Fivaz Fabien · Ständerat · 2026-06-18
Fivaz Fabien · Ständerat · Neuenburg · Grüne Fraktion · 2026-06-18
Wortprotokoll
La pétition vise à une meilleure protection contre les congés de masse. Ce sont les congés collectifs de novembre et décembre 2024, qui ont été adressés à une centaine de locataires de trois immeubles du quartier Sugus à Zurich, qui ont suscité cette pétition. Elle aurait aussi pu être déposée à la suite des congés collectifs notifiés en janvier de cette année à une centaine de locataires des immeubles du boulevard Carl-Vogt à Genève, ou encore après les nombreux congés collectifs qui se sont multipliés ces dernières années sans qu'ils soient médiatisés. L'enjeu est toujours le même[NB]: vider des immeubles de leurs locataires pour procéder à des travaux de rénovation visant un changement de standing, pour ensuite relouer ces logements à des prix nettement plus élevés, fixés non pas sur la base des investissements, mais selon les conditions du marché. Cela permet de réaliser des rendements contestables, mais qui ne seront pas contestés par les nouveaux locataires, parce qu'ils sont triés sur le volet, précisément pour qu'ils ne saisissent pas la justice. Le droit du bail est ainsi contourné.
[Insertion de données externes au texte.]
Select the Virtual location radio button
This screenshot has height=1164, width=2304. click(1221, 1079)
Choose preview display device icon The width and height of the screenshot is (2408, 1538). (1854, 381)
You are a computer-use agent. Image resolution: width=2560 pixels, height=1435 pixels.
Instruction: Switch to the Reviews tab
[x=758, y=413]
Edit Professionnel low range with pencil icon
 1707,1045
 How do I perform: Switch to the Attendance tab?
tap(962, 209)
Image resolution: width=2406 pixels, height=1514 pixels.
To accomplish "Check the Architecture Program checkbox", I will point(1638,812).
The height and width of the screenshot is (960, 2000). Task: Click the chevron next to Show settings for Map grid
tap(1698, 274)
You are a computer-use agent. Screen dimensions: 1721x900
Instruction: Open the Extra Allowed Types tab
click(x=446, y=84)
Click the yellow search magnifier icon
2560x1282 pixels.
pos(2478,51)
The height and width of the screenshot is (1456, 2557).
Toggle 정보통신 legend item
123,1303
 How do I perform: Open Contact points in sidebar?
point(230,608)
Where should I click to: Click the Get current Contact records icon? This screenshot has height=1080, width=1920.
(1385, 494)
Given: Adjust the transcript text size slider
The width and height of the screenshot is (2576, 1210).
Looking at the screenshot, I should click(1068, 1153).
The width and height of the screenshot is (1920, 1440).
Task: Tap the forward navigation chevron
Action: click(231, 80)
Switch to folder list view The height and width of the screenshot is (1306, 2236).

Ce type de situation est appelé à se répéter. Comme le montrent les statistiques, le marché immobilier se dirige progressivement, pour des raisons de rentabilité, vers des opérations d'achat, congé-rénovation et nouvelle location à prix fort. Une étude publiée par l'Office fédéral du logement en janvier 2025, réalisée par des chercheuses et chercheurs de l'EPFZ, montre que ce sont les locataires de longue durée, bénéficiant de loyers inférieurs aux prix du marché, qui sont les plus touchés. Pour les villes examinées sur la période 2015-2020, les évictions ont concerné 14 300 personnes à Zurich, 31 600 personnes à Bâle-Ville et un peu moins de 500 personnes à Genève, et ce, malgré la très sévère loi cantonale sur les rénovations.
La majorité indique, dans le rapport de la commission, que les cantons peuvent développer un dispositif légal de protection de l'habitat bon marché. C'est exact, mais les lois cantonales visant à contrôler les loyers après travaux ne peuvent pas prévenir les congés collectifs, comme le démontre de manière claire le cas genevois. Ces congés collectifs sont survenus précisément dans un canton réputé pour avoir la loi cantonale sur les rénovations la plus sévère de Suisse. L'objectif de tels congés est précisément de réduire au maximum l'impact du contrôle des loyers après travaux. La majorité cite encore la jurisprudence du Tribunal fédéral qui permettrait l'annulation des congés abusifs. On doit toutefois relever que les conditions permettant de qualifier d'abusif un congé donné au motif d'une rénovation sont particulièrement restrictives. Dans les faits, pratiquement aucune contestation de congé n'aboutit.
Dans ce contexte, face à des cas de congés collectifs partout en Suisse, il apparaît essentiel d'apporter une réponse politique au niveau national par une modification du droit du bail.
Je vous invite donc à donner suite à la pétition et à la renvoyer à la commission, afin qu'elle élabore un projet de motion ou d'initiative parlementaire.